「終わりに、兄弟たち、喜びなさい。完全な者になりなさい。励まし合いなさい。思いを一つにしなさい。平和を保ちなさい。そうすれば、愛と平和の神があなたがたと共にいてくださいます。」(コリントの信徒への手紙第二11章27節)
使徒パウロはコリントの教会に宛てた手紙の結びの部分でこれらの勧めを書き記しました。この箇所には教会に対する5つの勧めがあります。
1)喜びなさい
最初の勧めは「喜びなさい」という勧めです。この言葉は喜んでいる状態がいつまでも続くようにしなさい。喜びの状態を継続しなさい。いつも喜んでいなさい、という意味の書き方になっています。
2)完全な者になりなさい
二番目の勧めは、「完全な者になりなさい」です。「完全になる」というもともとの言葉は「折れた骨をつなぐ」、あるいは「破れてしまった網をつくろう」という意味です。ここでパウロは「もう一度、神さまとの関係を回復し、隣人との関係をつなぎ直し、自分自身と和解し、満ち足りた(完全な)人となりなさい」と勧めているのです。

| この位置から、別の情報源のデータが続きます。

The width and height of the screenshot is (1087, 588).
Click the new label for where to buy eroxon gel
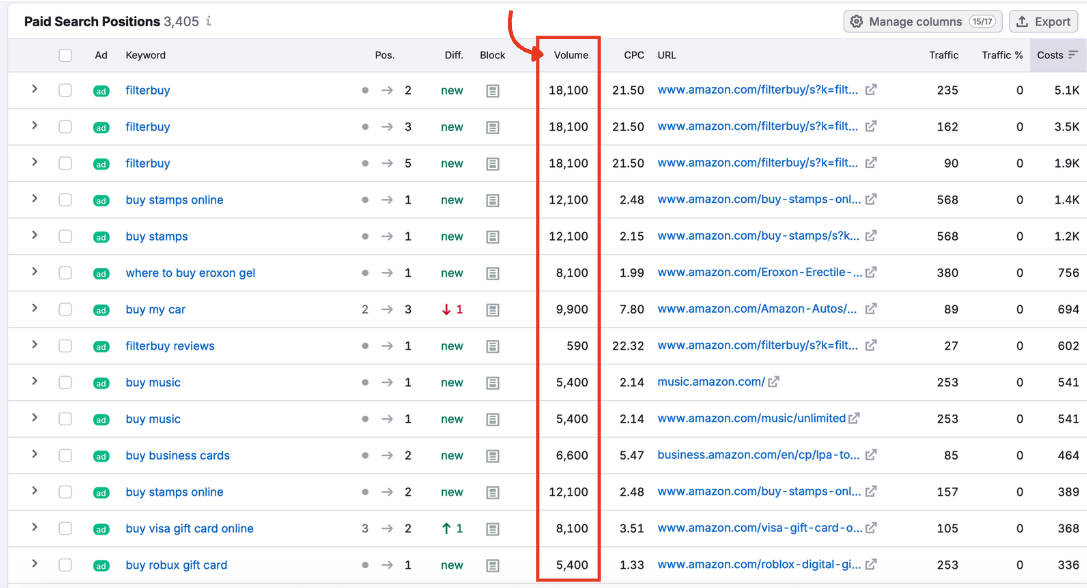click(452, 273)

3)励まし合いなさい(新共同訳) = 慰めを受けなさい(新改訳)
ここでは励ましとも、慰めとも翻訳できる言葉が使われている。慰めを必要としない人はいません。「慰めを受けなさい」と聖書は語ります。また「あなた自身が誰かのための励ましとなり、慰めとなりなさい」と勧められています。
4)思いを一つにしなさい。
4つめの勧めは「思いを一つにしなさい」という勧めです。コリントの教会の問題に、意見の衝突、分裂がありました。思いを一つにするということは「違う意見の人がいても、その人を受け入れて愛しなさい」という意味です。様々な考え方がある中で、互いを尊重して、受け入れ合い、一つになっていくことが教会の目指す一致の姿です。
5)平和を保ちなさい
最後の勧めは「平和を保ちなさい」(live in peace)です。一人ひとりが神の前に謙虚な心で生き、自分の思った通りにならない事柄や何か間違いを犯した人を受け入れ、希望を分かち合いながら思いを一つにして生きるとき、わたしたちの間に平和が実現します。その状態を保ちなさい、と語られています。